Have a question about this project? Sign up for a free GitHub account to open an issue and contact its maintainers and the community.

By clicking “Sign up for GitHub”, you agree to our terms of service and privacy statement. We’ll occasionally send you account related emails.

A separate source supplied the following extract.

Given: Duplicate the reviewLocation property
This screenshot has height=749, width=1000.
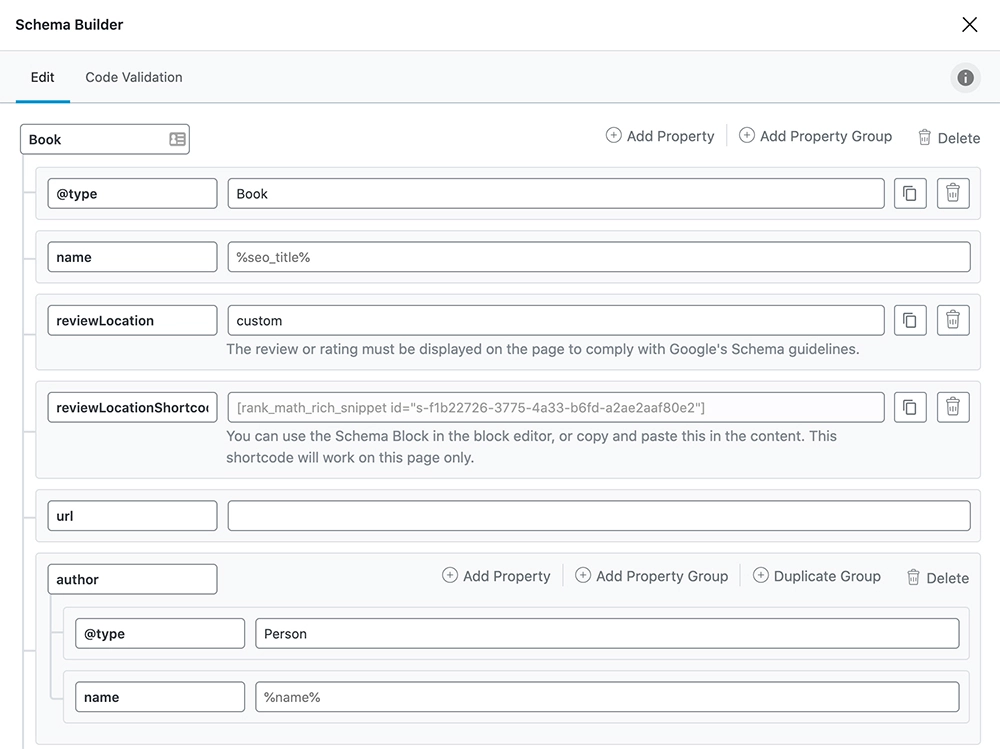Looking at the screenshot, I should tap(910, 320).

Already on GitHub? Sign in to your account

Timeout errors #389

Closed
andrielfn opened this issue Nov 28, 2019 · 18 comments · Fixed by #405
Closed

Timeout errors #389

andrielfn opened this issue Nov 28, 2019 · 18 comments · Fixed by #405

Comments

@andrielfn
Copy link

Hi all,

It all started in the Heroku review-envs when we upgraded our application from (Erlang 21.3.7 and Elixir 1.8.2) to (Erlang 22.0.7 and Elixir 1.9.1).
We noticed, for some reason, that downgrading Erlang back to 21.3.7 solved the timeouts.

In this first moment, messages were not being consumed/produced and thousands of timeout errors were flooding the logs. Then we bumped to kafka_ex 0.10, which seemed to have improved a bit (fewer timeouts in the logs and messages being consumed).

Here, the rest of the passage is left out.